Hacker News new | ask | show | jobs
by dsXLII 1003 days ago
Volume. 1GB of data per day is rounding error. If you have tens of thousands of servers, each generating hundreds of gigabytes of data per day, tail -f and grep don't scale especially well.
3 comments

And I bet a hang glider can't fly from New York to Paris, either! The nerve!

Recall that the poster said this was for a small startup. If you're Google, by all means, use Google logging tools. If you aren't, then solve the problem you have, not the problem your résumé needs.

The guy asked

> Twenty years later, I still can't fathom why we're spending so much money on Splunk, DataDog a the like.

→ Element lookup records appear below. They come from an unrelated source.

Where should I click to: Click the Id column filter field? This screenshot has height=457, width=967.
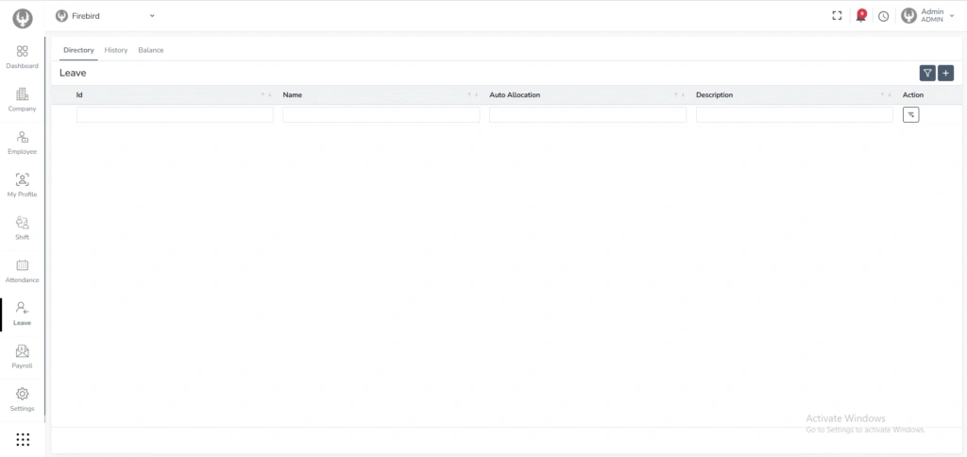tap(175, 114)
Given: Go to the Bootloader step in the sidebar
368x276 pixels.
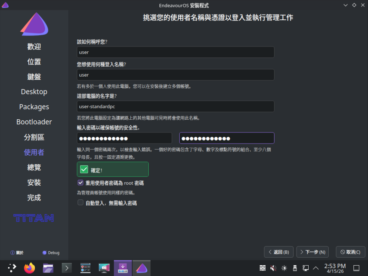Looking at the screenshot, I should [x=34, y=122].
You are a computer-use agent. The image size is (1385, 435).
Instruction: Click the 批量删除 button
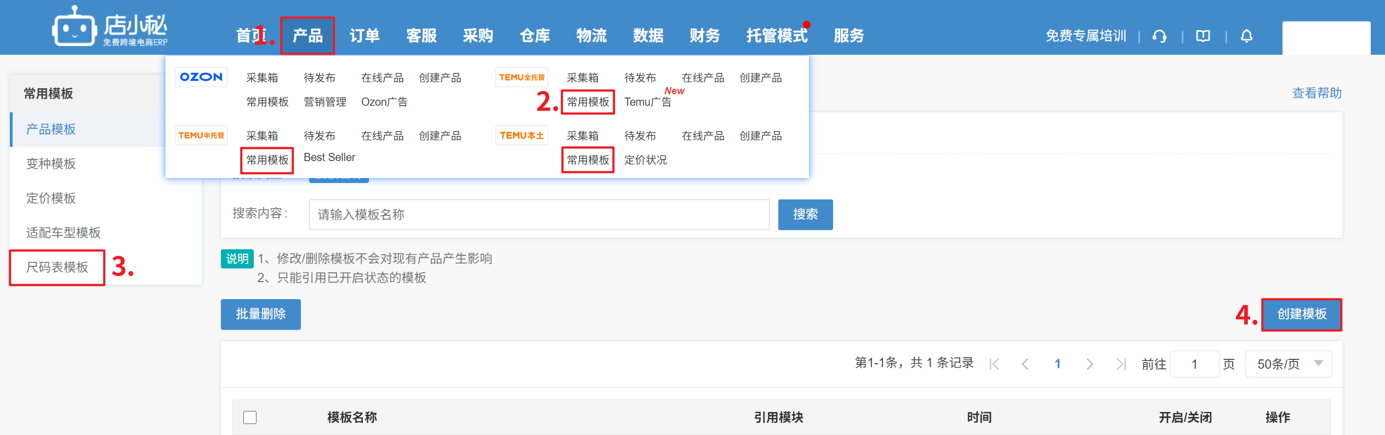pos(261,314)
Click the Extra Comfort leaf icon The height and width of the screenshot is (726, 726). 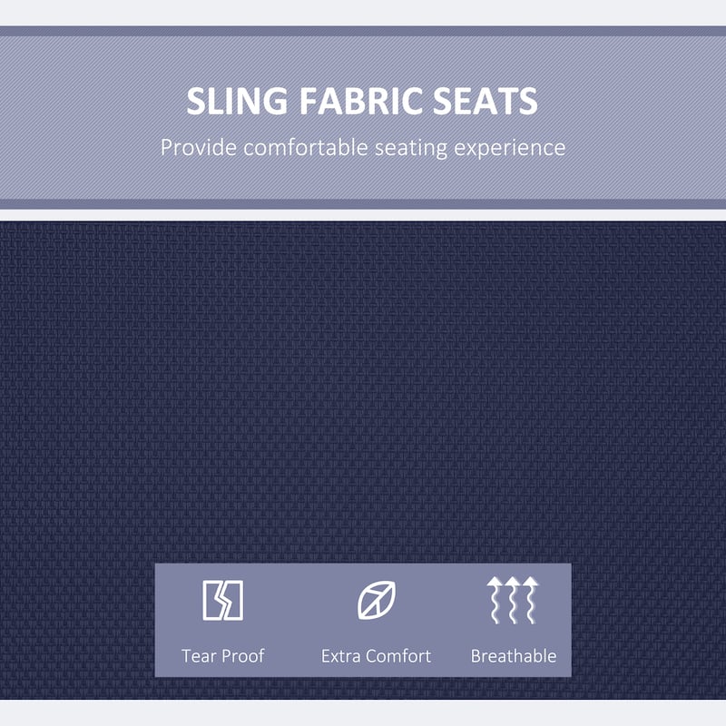pyautogui.click(x=377, y=600)
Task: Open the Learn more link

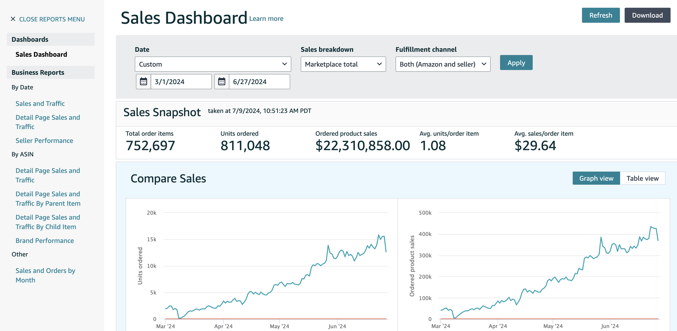Action: pyautogui.click(x=266, y=18)
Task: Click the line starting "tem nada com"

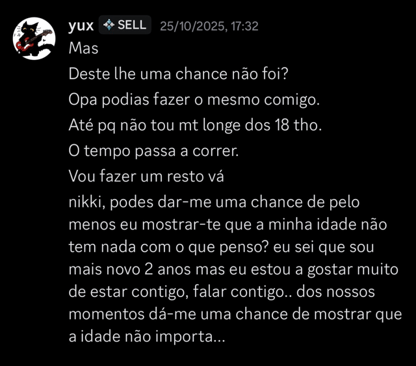Action: pos(221,247)
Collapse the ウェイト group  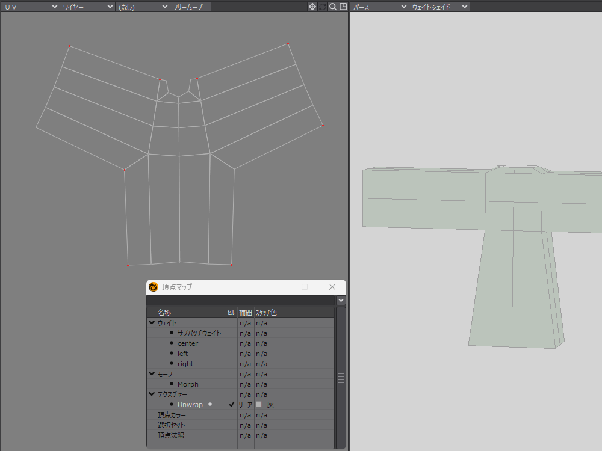152,323
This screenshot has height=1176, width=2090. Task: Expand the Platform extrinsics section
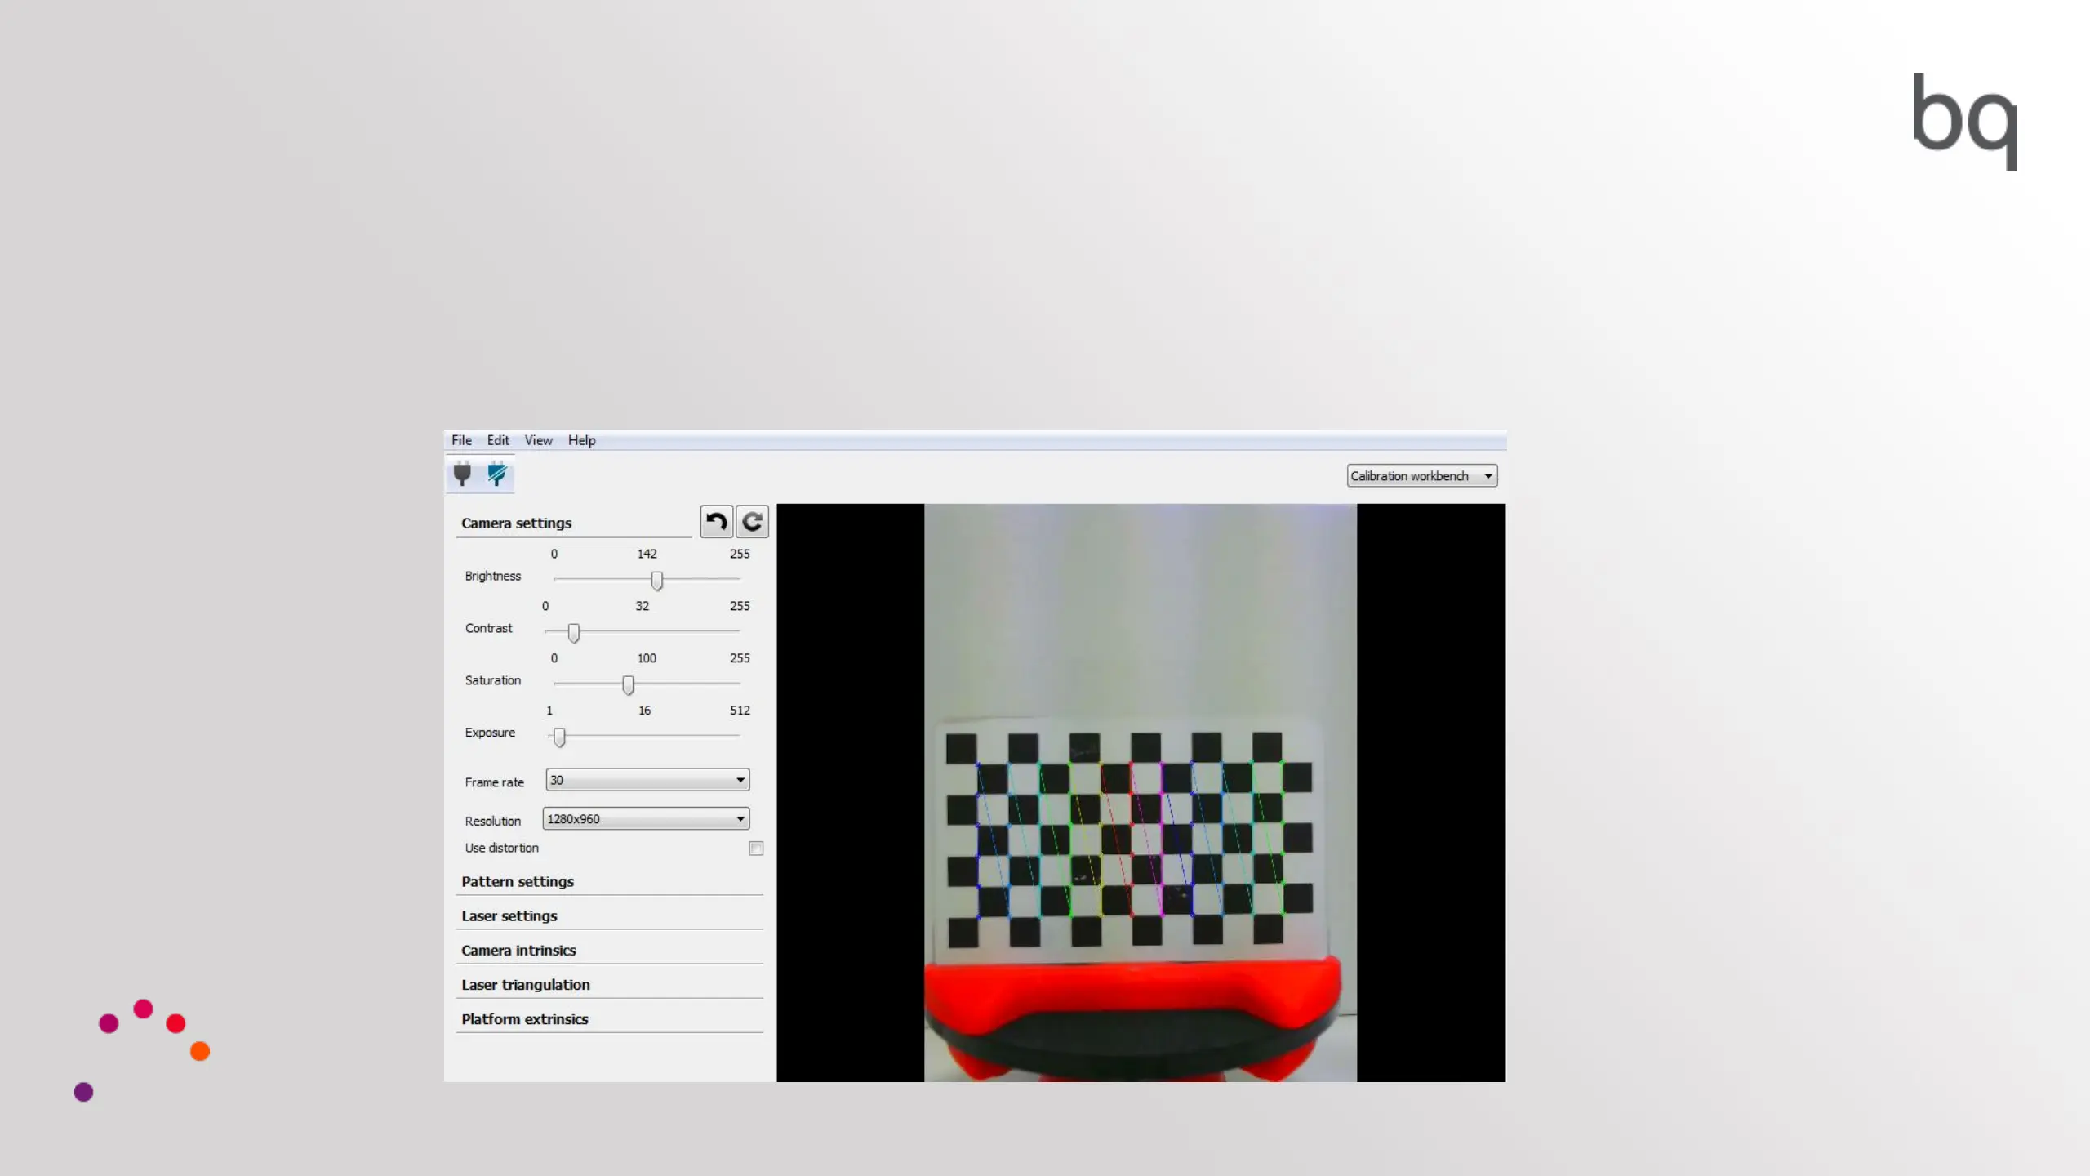click(x=525, y=1018)
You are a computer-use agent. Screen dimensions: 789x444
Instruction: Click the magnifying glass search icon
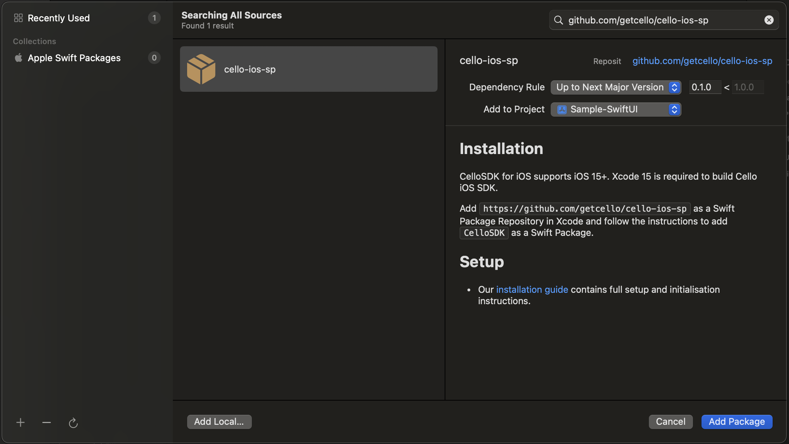558,20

And the poster above answered that question

They scale perfectly fine, as long as you filter locally before aggregating. Lo and behold:

  mkdir -p /tmp/ssh_output
  while read ssh_host; do
      ssh "$ssh_host" grep 'keyword' /var/my/app.log > "/tmp/ssh_output/${ssh_host}.log" &
  done < ssh_hosts.txt
  wait
  cat /tmp/ssh_output/*.log
  rm -rf /tmp/ssh_output
Tweak as needed. Truncation of results and real-time tailing are left as an exercise to the reader.
100GB of logs per day? what kind of applications are that chatty?
Yeah, the solution here is to get rid of 98% of the logging.
Probably Java/JVM... Never seen something where all kinds of libraries log more.
Log level configuration is a cheap solution in this case.